The settlers were frustrated initially in their attempts to storm Greenwood and massacre the inhabitants. Many of the residents were veterans of the First (Imperialist) World War, and used their military training to defend their people and their community. Snipers were posted, and guerilla tactics were deployed to stop the settler mob from entering Greenwood. Eventually, the mob was able, with the help of airplanes carrying armed men and firebombs, to breach the defenses and burn the district. This is where bourgeois/reformist narratives stop. Black people, innocent, unarmed victims of their own material success, at the mercy of armed settlers. This is an insult to the millions of Black people who have struggled for revolution and in defense of democratic and human rights throughout history, across the Continent and diaspora.

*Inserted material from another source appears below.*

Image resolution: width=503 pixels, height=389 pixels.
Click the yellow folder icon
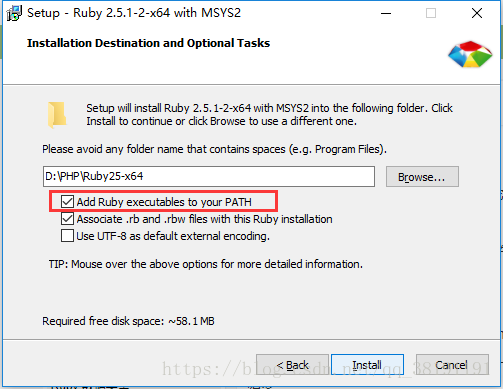57,115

Vicky Osterweil writes of the consequences of this battle in her work “In Defense of Looting: A Riotous History of Uncivil Action”. She tells us of the history that is hidden, of the Communist African Blood Brotherhood, which led the armed defense:
“The ABB, a clandestine pan-African all-Black Marxist revolutionary organization, formed in direct response to the Red Summer of 1919. It arose as a self-defense organization to empower and protect Black communities from lynchings, collective punishment, and race riots. Though it was founded in New York City, branches spread across the Midwest and the South. A predecessor of the Black Panther Party, the ABB advocated and agitated for armed self-defense, with a long-term goal of armed insurrection and, ultimately, socialist revolution led by Black workers. A chapter operated in Tulsa almost from the ABB’s inception. Outside of the North, the ABB was an insurrectionary secret society—being an out Black
Communist in the Jim Crow South would have been a death sentence—with an internationalist bent, working to foment revolution while supporting and spreading information about the Russian Revolution and anticolonial struggles in Africa and the Middle East. It did so through local organization and its newspaper, The Crusader. Rumors of an imminent Black uprising or insurrection frequently factor into the buildup of white riots and lynchings—a direct legacy of lynch mobs’ slave patrol predecessors. Such rumors were particularly strong in white Tulsa in the months leading up to the riot and may reflect increased radicalization and on-the-ground organizing in the Tulsa chapter of the ABB. In any case, when, the day after Rowland’s arrest, his lynching was announced and planned in the local newspaper (as mentioned above, the May 31, 1921, Tulsa Tribune afternoon edition headline read “to lynch negro tonight”), the ABB pledged to resist the lynching, and organizers spread throughout Greenwood, urging residents to gather their arms and head to the jail to protect Rowland.”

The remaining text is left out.